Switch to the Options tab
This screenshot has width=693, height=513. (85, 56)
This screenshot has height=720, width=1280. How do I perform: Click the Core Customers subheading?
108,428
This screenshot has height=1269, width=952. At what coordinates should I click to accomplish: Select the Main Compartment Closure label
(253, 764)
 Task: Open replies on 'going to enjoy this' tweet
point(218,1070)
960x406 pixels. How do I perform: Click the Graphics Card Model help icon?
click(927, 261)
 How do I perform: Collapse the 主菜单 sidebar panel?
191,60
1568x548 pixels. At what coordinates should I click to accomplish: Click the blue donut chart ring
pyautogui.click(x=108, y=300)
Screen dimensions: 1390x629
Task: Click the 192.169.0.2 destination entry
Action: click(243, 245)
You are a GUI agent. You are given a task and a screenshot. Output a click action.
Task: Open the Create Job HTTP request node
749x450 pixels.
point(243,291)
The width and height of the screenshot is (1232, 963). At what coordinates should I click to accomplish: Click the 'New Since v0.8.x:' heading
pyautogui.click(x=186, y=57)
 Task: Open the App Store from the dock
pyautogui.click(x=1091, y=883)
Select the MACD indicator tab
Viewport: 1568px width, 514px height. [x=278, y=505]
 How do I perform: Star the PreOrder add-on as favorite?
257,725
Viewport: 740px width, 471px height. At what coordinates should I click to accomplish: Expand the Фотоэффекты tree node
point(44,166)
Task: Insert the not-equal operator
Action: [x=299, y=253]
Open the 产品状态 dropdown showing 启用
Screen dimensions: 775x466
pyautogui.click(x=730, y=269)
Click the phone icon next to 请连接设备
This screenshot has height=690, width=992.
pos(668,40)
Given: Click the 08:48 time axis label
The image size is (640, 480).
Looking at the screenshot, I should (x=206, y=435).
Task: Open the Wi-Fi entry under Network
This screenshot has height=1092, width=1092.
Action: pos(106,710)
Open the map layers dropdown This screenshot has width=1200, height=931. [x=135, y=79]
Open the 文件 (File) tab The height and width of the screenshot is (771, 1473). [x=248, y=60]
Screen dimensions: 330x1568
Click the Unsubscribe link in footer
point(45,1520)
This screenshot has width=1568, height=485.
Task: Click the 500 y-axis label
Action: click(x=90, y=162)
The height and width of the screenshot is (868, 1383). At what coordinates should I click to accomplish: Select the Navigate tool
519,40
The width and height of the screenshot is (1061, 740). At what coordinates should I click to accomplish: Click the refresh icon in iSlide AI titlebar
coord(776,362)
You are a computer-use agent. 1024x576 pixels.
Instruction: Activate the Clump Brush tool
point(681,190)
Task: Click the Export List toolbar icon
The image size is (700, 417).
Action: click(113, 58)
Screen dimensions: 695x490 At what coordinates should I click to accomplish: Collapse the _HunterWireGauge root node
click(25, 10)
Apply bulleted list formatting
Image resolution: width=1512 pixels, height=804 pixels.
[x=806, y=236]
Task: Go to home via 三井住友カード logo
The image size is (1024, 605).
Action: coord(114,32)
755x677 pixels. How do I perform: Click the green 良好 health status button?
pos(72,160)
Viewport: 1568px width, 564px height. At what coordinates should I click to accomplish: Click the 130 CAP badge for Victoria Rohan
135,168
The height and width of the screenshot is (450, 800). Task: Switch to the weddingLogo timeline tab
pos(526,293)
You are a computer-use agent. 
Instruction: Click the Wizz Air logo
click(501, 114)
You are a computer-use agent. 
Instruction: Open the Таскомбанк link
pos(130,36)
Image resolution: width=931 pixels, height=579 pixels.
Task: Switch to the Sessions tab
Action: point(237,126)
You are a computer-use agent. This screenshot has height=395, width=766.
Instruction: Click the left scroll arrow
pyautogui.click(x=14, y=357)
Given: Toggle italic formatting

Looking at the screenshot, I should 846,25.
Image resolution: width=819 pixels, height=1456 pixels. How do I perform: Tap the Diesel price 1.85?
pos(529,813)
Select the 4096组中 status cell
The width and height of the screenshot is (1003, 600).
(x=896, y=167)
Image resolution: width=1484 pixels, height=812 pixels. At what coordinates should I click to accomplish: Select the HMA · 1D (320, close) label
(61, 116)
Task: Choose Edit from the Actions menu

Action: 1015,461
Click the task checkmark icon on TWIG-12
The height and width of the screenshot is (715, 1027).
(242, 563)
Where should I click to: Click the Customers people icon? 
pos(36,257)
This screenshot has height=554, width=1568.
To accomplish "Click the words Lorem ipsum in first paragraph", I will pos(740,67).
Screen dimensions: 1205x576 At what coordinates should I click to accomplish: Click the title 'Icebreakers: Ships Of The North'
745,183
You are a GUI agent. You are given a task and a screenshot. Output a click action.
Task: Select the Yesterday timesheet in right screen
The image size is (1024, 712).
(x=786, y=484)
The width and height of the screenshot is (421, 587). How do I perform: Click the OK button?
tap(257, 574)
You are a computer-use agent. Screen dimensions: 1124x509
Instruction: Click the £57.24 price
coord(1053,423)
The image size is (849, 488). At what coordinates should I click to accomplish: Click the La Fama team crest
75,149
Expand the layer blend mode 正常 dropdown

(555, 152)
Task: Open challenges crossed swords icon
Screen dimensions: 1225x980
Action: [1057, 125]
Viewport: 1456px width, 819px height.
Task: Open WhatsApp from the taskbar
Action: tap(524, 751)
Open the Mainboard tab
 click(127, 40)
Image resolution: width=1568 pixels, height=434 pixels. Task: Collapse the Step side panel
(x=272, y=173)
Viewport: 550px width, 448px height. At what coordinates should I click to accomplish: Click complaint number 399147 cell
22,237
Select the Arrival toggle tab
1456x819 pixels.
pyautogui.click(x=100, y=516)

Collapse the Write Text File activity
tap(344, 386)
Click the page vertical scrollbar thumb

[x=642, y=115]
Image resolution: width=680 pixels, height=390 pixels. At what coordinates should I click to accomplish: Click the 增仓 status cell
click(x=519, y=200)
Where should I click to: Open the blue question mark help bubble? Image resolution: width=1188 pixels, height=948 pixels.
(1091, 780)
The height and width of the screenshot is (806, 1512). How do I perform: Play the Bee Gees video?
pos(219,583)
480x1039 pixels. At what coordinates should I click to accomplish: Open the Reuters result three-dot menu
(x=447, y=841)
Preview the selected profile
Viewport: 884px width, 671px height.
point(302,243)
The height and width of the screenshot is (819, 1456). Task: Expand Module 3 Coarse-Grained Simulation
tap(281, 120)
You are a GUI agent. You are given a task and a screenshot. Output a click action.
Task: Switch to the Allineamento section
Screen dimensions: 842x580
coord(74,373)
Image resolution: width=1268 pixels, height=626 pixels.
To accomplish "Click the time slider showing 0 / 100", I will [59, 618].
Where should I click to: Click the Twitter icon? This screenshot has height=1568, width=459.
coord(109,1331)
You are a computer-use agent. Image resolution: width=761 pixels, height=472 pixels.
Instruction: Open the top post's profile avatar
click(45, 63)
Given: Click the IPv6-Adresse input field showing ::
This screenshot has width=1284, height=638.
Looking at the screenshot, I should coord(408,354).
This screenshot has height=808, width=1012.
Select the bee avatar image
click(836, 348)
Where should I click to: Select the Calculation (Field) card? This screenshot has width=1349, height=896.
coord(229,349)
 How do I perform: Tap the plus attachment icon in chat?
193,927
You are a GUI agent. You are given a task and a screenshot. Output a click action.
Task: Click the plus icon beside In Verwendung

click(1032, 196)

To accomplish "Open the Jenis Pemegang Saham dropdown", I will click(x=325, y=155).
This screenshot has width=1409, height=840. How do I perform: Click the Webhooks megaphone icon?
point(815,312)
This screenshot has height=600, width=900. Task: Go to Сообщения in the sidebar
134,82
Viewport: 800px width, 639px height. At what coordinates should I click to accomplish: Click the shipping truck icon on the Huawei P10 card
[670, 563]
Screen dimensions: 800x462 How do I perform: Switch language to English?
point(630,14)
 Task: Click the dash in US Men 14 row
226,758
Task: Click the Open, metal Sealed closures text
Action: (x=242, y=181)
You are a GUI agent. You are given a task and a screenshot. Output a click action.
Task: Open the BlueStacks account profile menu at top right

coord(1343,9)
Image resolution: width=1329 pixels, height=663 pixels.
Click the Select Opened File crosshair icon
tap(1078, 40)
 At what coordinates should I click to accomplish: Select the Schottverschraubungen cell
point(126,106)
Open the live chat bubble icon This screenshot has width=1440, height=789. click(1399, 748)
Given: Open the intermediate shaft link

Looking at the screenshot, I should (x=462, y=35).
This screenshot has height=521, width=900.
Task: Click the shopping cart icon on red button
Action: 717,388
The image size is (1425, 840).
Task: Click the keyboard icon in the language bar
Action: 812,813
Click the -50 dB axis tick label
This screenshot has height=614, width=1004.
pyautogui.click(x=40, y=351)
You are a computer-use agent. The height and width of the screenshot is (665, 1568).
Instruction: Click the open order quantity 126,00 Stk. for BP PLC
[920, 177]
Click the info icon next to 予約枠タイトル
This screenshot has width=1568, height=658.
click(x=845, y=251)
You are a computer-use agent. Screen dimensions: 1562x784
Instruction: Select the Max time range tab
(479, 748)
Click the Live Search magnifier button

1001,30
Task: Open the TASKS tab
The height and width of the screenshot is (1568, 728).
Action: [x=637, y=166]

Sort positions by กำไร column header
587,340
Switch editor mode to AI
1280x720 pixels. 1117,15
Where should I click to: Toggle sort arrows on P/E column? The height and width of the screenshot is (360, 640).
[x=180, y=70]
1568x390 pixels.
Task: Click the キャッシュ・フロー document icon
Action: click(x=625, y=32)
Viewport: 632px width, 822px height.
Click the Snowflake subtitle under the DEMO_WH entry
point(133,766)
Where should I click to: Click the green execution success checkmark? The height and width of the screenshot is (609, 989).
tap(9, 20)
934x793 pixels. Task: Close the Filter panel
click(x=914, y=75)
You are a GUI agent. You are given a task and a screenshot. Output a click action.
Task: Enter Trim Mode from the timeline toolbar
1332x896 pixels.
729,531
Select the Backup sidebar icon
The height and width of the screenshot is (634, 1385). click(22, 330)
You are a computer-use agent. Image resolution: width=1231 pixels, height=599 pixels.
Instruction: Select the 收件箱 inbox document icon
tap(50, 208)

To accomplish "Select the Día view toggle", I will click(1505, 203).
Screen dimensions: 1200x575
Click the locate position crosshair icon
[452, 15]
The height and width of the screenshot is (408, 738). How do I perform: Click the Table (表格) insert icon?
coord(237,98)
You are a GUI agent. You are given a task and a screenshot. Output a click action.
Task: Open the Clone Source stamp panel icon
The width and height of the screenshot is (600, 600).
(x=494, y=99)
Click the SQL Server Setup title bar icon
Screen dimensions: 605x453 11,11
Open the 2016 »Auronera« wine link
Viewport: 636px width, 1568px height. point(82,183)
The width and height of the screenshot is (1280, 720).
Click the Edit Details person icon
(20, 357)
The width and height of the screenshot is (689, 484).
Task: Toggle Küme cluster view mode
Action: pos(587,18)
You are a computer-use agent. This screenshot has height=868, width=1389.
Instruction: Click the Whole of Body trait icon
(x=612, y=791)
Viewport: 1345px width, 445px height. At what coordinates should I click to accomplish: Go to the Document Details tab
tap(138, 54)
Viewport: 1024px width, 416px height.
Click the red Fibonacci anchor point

■ ■ ■ ■ ■

- _REQUIREMENT_: Please go through the entries and show every line with the word "showing".

- _RESPONSE BOX_:
Open the 产品状态 dropdown showing 启用
To accomplish "Click the time slider showing 0 / 100", I will [59, 618].
Given: Click the IPv6-Adresse input field showing ::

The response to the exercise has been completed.